> **Document section**

# # # # # # #

As stated above, pretreatment staging is crucial. The fluorine-18 fluorodeoxyglucose (FDG), a glucose analog, can be used to measure the degree of glucose utilization. The uptake degree of FDG detected by positron emission tomography/computed tomography (PET/CT) represents the tissue metabolism on the whole-body and functional images. The FDG PET/CT has been widely used in pretreatment staging of disease and assessment of treatment response for patients diagnosed with DLBCL [10–12]. It has been reported in the literature that there are a variety of quantitative parameters deriving from image which have potential utility to predict prognosis or treatment outcome. The standardized uptake value (SUV) is the most commonly used parameter in FDG PET/CT and has been proved to be a significant prognostic predictor in DLBCL [13–14]. The percentage change in maximal SUV (SUVmax) between initial and delayed phase images is defined as the retention index (RI) which is found to have significant prognostic potential to predict overall survival (OS) in patient with DLBCL . Beyond SUV and RI, the total metabolic tumor volume (MTVsum) has also been shown to be a predictor for survival outcome in many previous studies [16–19]. It was also reported that an elevated MTVsum, independent from IPI, is a predictor for shorter progression-free survival (PFS) and OS in patients with DLBCL .
Learning is the process of behavior improvement over time via discovering new information. If the referred process is achieved by machine rather than human brain, it is called machine learning. The experience acquiring from the existing examples helps to find the optimal solution for coming problems in the machine learning process. Due to rapid accumulation of larger and larger raw data, the traditional methods cannot handle well and the big data concept emergences over time with the development of information technologies. Machine learning in which algorithms were used by the computers with a certain order when performing operations is a subset of artificial intelligence. Based on the training data, machine learning algorithms can search for optimal connection weights of a prespecified neural network model in order to make decisions and predictions. Some machine learning models, in which sophisticated mechanism such as high-order and non-linear interactions between predictors and the responses were used, have shown ability to improve overall clinical prediction in various conditions [21–23].

# # # # # # #

> **Records provided**
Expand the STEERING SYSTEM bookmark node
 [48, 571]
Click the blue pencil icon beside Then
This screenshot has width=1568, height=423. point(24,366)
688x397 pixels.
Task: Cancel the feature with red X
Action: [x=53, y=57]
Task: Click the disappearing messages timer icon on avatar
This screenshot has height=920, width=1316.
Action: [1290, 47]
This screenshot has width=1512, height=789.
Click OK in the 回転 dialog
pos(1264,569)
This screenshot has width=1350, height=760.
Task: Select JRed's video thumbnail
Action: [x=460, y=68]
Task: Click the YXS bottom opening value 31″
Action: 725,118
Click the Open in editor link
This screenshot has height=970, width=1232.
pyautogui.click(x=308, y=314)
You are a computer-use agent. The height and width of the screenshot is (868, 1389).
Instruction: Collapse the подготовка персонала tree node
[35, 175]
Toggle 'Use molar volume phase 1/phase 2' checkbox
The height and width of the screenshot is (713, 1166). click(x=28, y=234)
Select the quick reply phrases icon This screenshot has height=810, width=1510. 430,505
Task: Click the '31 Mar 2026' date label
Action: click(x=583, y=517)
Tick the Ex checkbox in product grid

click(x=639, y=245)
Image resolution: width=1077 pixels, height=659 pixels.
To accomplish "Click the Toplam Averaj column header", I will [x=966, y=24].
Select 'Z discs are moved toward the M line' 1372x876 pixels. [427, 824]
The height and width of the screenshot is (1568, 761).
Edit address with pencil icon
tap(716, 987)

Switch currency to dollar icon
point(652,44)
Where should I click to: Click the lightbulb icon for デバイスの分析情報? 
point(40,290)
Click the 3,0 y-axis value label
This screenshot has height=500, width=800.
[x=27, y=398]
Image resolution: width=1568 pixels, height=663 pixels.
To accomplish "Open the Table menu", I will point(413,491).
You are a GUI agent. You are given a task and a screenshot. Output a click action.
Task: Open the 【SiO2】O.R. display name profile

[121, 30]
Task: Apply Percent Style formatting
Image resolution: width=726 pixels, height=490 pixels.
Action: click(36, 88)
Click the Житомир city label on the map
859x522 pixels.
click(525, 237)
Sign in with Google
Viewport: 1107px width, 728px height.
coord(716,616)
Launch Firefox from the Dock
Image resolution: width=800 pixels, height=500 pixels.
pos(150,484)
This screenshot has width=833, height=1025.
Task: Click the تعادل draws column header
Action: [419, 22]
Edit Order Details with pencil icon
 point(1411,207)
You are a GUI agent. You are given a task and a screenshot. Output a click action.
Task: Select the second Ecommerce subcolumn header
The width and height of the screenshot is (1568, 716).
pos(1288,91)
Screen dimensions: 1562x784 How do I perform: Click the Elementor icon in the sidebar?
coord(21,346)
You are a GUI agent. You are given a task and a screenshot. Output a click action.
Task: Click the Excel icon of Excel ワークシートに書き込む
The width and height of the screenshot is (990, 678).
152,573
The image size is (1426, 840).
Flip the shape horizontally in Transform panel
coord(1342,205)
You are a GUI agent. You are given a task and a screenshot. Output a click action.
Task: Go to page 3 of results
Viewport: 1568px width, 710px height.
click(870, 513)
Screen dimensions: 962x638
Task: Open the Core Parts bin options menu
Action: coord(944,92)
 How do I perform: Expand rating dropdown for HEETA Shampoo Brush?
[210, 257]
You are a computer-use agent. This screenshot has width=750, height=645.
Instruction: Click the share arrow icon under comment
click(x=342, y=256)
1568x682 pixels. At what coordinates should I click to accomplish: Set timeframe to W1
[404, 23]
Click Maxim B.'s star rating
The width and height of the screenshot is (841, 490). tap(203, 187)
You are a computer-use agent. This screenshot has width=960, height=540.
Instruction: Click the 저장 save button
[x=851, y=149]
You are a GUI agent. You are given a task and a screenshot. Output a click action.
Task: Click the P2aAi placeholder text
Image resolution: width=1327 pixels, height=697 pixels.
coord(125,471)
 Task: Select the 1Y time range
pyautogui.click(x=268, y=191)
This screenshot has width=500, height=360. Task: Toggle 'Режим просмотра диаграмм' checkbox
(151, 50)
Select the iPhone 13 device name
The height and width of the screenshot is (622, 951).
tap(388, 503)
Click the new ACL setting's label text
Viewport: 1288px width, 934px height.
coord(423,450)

# # # # # # #

> **Work to be completed**
Answer these questions using the text on FDG PET/CT and machine learning:
(a) How is the retention index (RI) defined?
(b) Which parameter is the most commonly used in FDG PET/CT?
(c) Machine learning is a subset of what?

> **Result below**
(a) The retention index is the percentage change in maximal SUV (SUVmax) between initial and delayed phase images.
(b) The standardized uptake value (SUV) is the most commonly used parameter.
(c) Machine learning is a subset of artificial intelligence.